VII. Treasury Markets Are Already Telegraphing Inflation Risk

VIII. The Contradiction: Why a Food Security Emergency Amid Falling Prices?

IX. 2024 Fiscal Snapshot: Rising Debt, the Trade-Off for 5.6% GDP

X. Mounting Risks of Philippine Peso Devaluation and Inflation Risks 

January 2025 2.9% CPI: Food Security Emergency and the Vicious Cycle of Interventionism

I. Introduction 

·         January’s CPI provided a temporary breather against the looming risk of an inflation rebound.

·         Despite falling rice prices, authorities pushed forward with a Food Security Emergency—one in a series of interventions aimed at suppressing CPI in the short term.

·         Meanwhile, rising domestic and external debt, coupled with declining foreign reserves (GIR), amplify risks of peso devaluation and feeding the inflation cycle.
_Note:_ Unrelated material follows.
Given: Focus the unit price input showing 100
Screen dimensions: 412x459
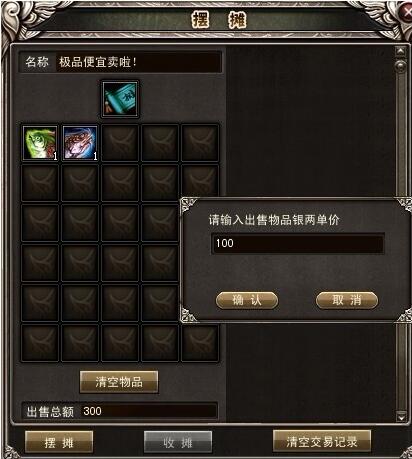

II. January 2025 2.9% CPI: Key Highlights 

Businessworld, February 6, 2025: HEADLINE INFLATION remained steady in January as lower utility costs offset a spike in food prices, preliminary data from the Philippine Statistics Authority (PSA) showed. It also settled within the 2.5%-3.3% forecast from the Bangko Sentral ng Pilipinas (BSP). The January print was also slightly higher than the 2.8% median estimate in a BusinessWorld poll of 16 analysts... Core inflation, which discounts volatile prices of food and fuel, settled at 2.6% during the month — slower than 2.8% in December and 3.8% a year ago…On the other hand, rice inflation contracted to 2.3% in January from the 0.8% clip in December and 22.6% jump a year prior. (bold added) 

Nota Bene: As of January, the BSP has yet to release data on bank lending, liquidity conditions, and its central bank survey. This leaves us with the January CPI—interpreted through the lens of what the government intends to highlight: supply-driven inflation!


Figure 1 

Momentum: January’s data suggests stalling momentum in the year-over-year (YoY) change for both headline and core CPI. 

However, a trend analysis of the month-over-month (MoM) change reveals that while headline CPI remains above the upper boundary of its trend line, core CPI remains rangebound, albeit slightly lower than recent highs. (Figure 1, topmost image)

Bottoming Phase? These MoM rates suggest a bottoming phase. It remains uncertain whether this will remain rangebound or break to the upside, requiring further confirmation.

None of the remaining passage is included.